Nothing in the data should be left out or altered when it is retyped.

:: Information shown

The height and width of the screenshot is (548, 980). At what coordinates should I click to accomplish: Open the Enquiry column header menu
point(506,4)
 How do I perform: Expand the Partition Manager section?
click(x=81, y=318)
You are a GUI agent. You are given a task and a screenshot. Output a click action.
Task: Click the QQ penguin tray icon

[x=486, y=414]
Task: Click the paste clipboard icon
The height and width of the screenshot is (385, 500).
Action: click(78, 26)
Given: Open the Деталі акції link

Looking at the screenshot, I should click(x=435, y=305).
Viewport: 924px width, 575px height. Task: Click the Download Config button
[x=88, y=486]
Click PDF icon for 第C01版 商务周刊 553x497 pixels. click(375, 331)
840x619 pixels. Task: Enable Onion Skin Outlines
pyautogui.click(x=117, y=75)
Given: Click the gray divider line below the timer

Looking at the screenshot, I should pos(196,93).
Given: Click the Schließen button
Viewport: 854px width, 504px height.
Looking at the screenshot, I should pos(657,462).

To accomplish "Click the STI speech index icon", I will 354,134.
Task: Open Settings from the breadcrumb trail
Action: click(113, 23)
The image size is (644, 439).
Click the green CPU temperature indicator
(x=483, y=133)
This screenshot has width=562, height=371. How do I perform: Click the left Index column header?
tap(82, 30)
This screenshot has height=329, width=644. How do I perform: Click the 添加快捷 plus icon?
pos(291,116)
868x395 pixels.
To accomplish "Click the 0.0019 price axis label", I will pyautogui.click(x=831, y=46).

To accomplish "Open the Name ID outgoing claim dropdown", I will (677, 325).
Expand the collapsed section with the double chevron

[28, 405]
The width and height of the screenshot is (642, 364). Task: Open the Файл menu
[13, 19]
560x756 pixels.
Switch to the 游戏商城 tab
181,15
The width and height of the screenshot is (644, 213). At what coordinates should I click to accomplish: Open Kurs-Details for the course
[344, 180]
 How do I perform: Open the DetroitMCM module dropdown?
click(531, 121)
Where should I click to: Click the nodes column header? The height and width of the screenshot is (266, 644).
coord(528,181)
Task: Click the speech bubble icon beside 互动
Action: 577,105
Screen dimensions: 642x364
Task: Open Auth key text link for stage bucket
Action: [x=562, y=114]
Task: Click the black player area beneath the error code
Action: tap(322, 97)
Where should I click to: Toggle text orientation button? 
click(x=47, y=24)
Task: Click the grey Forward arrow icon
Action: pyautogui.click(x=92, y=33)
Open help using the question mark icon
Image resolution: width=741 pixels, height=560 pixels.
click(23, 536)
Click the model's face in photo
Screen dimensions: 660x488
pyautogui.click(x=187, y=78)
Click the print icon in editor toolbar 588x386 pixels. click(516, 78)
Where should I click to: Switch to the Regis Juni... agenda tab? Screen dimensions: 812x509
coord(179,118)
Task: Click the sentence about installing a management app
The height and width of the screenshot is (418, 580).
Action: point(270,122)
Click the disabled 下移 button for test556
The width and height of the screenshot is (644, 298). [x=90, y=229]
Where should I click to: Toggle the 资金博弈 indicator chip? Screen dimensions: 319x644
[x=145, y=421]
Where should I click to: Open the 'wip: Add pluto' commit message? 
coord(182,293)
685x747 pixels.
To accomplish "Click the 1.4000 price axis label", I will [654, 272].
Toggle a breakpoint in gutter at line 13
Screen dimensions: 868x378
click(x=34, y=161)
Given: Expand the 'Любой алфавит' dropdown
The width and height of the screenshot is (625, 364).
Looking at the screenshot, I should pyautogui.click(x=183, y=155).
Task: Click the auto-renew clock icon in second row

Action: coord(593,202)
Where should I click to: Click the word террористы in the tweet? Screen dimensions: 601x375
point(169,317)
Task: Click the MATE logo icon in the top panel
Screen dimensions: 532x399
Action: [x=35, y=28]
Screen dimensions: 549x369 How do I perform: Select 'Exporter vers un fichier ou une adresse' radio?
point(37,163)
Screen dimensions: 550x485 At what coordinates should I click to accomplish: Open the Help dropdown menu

::::

Worked solution ->
The height and width of the screenshot is (548, 980). At what coordinates should I click to accomplish: Open the Enquiry column header menu
point(506,4)
 How do I perform: Expand the Partition Manager section?
click(x=81, y=318)
You are a GUI agent. You are given a task and a screenshot. Output a click action.
Task: Click the QQ penguin tray icon

[x=486, y=414]
Task: Click the paste clipboard icon
The height and width of the screenshot is (385, 500).
Action: click(78, 26)
Given: Open the Деталі акції link

Looking at the screenshot, I should click(x=435, y=305).
Viewport: 924px width, 575px height. Task: Click the Download Config button
[x=88, y=486]
Click PDF icon for 第C01版 商务周刊 553x497 pixels. click(375, 331)
840x619 pixels. Task: Enable Onion Skin Outlines
pyautogui.click(x=117, y=75)
Given: Click the gray divider line below the timer

Looking at the screenshot, I should pos(196,93).
Given: Click the Schließen button
Viewport: 854px width, 504px height.
Looking at the screenshot, I should pos(657,462).

To accomplish "Click the STI speech index icon", I will 354,134.
Task: Open Settings from the breadcrumb trail
Action: click(113, 23)
The image size is (644, 439).
Click the green CPU temperature indicator
(x=483, y=133)
This screenshot has width=562, height=371. How do I perform: Click the left Index column header?
tap(82, 30)
This screenshot has height=329, width=644. How do I perform: Click the 添加快捷 plus icon?
pos(291,116)
868x395 pixels.
To accomplish "Click the 0.0019 price axis label", I will pyautogui.click(x=831, y=46).

To accomplish "Open the Name ID outgoing claim dropdown", I will (677, 325).
Expand the collapsed section with the double chevron

[28, 405]
The width and height of the screenshot is (642, 364). Task: Open the Файл menu
[13, 19]
560x756 pixels.
Switch to the 游戏商城 tab
181,15
The width and height of the screenshot is (644, 213). At what coordinates should I click to accomplish: Open Kurs-Details for the course
[344, 180]
 How do I perform: Open the DetroitMCM module dropdown?
click(531, 121)
Where should I click to: Click the nodes column header? The height and width of the screenshot is (266, 644).
coord(528,181)
Task: Click the speech bubble icon beside 互动
Action: 577,105
Screen dimensions: 642x364
Task: Open Auth key text link for stage bucket
Action: [x=562, y=114]
Task: Click the black player area beneath the error code
Action: tap(322, 97)
Where should I click to: Toggle text orientation button? 
click(x=47, y=24)
Task: Click the grey Forward arrow icon
Action: pyautogui.click(x=92, y=33)
Open help using the question mark icon
Image resolution: width=741 pixels, height=560 pixels.
click(23, 536)
Click the model's face in photo
Screen dimensions: 660x488
pyautogui.click(x=187, y=78)
Click the print icon in editor toolbar 588x386 pixels. click(516, 78)
Where should I click to: Switch to the Regis Juni... agenda tab? Screen dimensions: 812x509
coord(179,118)
Task: Click the sentence about installing a management app
The height and width of the screenshot is (418, 580).
Action: point(270,122)
Click the disabled 下移 button for test556
The width and height of the screenshot is (644, 298). [x=90, y=229]
Where should I click to: Toggle the 资金博弈 indicator chip? Screen dimensions: 319x644
[x=145, y=421]
Where should I click to: Open the 'wip: Add pluto' commit message? 
coord(182,293)
685x747 pixels.
To accomplish "Click the 1.4000 price axis label", I will [654, 272].
Toggle a breakpoint in gutter at line 13
Screen dimensions: 868x378
click(x=34, y=161)
Given: Expand the 'Любой алфавит' dropdown
The width and height of the screenshot is (625, 364).
Looking at the screenshot, I should pyautogui.click(x=183, y=155).
Task: Click the auto-renew clock icon in second row

Action: coord(593,202)
Where should I click to: Click the word террористы in the tweet? Screen dimensions: 601x375
point(169,317)
Task: Click the MATE logo icon in the top panel
Screen dimensions: 532x399
Action: [x=35, y=28]
Screen dimensions: 549x369 How do I perform: Select 'Exporter vers un fichier ou une adresse' radio?
point(37,163)
Screen dimensions: 550x485 At what coordinates should I click to accomplish: Open the Help dropdown menu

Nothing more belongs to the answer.